Our story does not end there. After our doctors delivered the news of an impending hysterectomy, we prayed over and started the process of adoption. Home study in hand, hundreds of papers completed and turned in, fundraisers planned, and an announcement to our friends and family on Mother’s Day made the dreams of adoption reality. We were certain of the plan going forward. Until the day after our announcement was made.
With a nauseous haze and the blur of those two pink lines, the day after we announced that our adoption process was well underway, we also discovered that we were in fact two months pregnant and two weeks from a hysterectomy. Talk about waiting for the “perfect” time to adopt. Moving forward with fears of miscarriage and problems that could arise, we never felt more out of control or further from our plan than we did in the days to follow. With the support of our family and friends who heard us announce our adoption and, so closely after, our pregnancy with its added risks, our call to adoption never wavered.
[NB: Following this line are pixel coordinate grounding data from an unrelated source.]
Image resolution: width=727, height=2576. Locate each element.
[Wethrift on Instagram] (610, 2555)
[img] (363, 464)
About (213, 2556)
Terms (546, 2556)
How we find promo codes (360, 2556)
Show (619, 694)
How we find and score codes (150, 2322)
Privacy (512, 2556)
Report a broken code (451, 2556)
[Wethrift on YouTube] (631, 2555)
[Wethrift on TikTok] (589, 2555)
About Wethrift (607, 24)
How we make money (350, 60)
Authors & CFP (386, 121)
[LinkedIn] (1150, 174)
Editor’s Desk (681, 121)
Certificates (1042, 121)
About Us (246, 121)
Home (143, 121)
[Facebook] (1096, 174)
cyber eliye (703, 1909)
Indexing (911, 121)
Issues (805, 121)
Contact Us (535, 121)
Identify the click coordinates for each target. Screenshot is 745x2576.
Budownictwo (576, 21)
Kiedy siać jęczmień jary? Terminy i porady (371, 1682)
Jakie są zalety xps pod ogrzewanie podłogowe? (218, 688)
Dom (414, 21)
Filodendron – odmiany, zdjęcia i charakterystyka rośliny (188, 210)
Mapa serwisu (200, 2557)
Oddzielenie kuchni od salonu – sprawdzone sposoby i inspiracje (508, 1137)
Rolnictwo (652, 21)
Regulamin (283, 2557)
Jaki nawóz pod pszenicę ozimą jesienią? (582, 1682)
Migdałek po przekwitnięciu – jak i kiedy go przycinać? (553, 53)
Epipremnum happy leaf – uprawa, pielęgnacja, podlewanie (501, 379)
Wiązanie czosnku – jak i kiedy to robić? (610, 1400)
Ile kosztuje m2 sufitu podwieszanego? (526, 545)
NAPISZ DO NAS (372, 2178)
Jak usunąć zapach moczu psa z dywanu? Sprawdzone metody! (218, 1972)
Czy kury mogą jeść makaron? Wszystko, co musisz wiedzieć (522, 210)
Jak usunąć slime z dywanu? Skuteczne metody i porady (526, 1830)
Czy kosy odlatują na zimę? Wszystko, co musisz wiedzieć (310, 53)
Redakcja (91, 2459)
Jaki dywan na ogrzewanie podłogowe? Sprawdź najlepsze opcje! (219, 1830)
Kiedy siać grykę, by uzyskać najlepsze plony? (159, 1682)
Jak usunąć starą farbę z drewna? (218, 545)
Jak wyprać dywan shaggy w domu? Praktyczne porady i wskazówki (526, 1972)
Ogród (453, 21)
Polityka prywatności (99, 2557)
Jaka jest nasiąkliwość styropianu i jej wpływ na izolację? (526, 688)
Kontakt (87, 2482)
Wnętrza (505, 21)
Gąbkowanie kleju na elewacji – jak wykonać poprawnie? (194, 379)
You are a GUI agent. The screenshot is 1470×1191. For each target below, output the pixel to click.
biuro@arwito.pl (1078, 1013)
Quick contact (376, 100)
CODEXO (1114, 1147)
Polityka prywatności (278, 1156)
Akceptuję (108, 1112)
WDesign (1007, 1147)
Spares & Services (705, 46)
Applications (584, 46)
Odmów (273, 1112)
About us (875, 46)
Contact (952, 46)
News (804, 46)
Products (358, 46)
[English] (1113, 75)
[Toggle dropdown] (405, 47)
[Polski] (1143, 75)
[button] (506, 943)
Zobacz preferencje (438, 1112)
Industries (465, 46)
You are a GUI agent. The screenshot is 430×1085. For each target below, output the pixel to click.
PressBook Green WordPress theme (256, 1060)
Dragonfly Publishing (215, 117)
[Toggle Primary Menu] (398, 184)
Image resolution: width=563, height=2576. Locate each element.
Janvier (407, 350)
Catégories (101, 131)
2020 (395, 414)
Our bluff had been called on the “plans” we thought were flawless for our family. We realized that love is love, and we would freely give that to our biological children, just like we would to a child who needed our family.
We continued with our adoption. We birthed another baby girl. We have already experienced a match — and then failed match — with an adoption. For us, we know now that no “perfect” time for our plans. Even for my type-A husband, he sees that matters of the heart overshadow his to-do list and worries about perfect timing. We trust that when we see our adoption to fruition, we will also be able to look back and see how the undoing of our own plans brought the joy we know will come.
Adoption, like parenting, cannot be a check off your list once you’ve read enough books or saved enough money. If you meet the requirements in your state to adopt, let nothing else hold you back from thinking there will be a more “perfect” time to pursue a love that will not worry over the perfect conditions.
Jill is a 31-year-old wife and mom. She has been married to her husband, Brannon, for eight years and has 4-year-old and 3-month-old daughters. Jill and her husband are currently in the adoption process to bring another baby into their home. Jill lives in a small community in Kentucky. She has her Bachelor’s degree in Psychology and Spanish and obtained her Master’s degree in Christian Ministries. Jill’s passions are her faith, her family, writing, playing sports, and eating good food.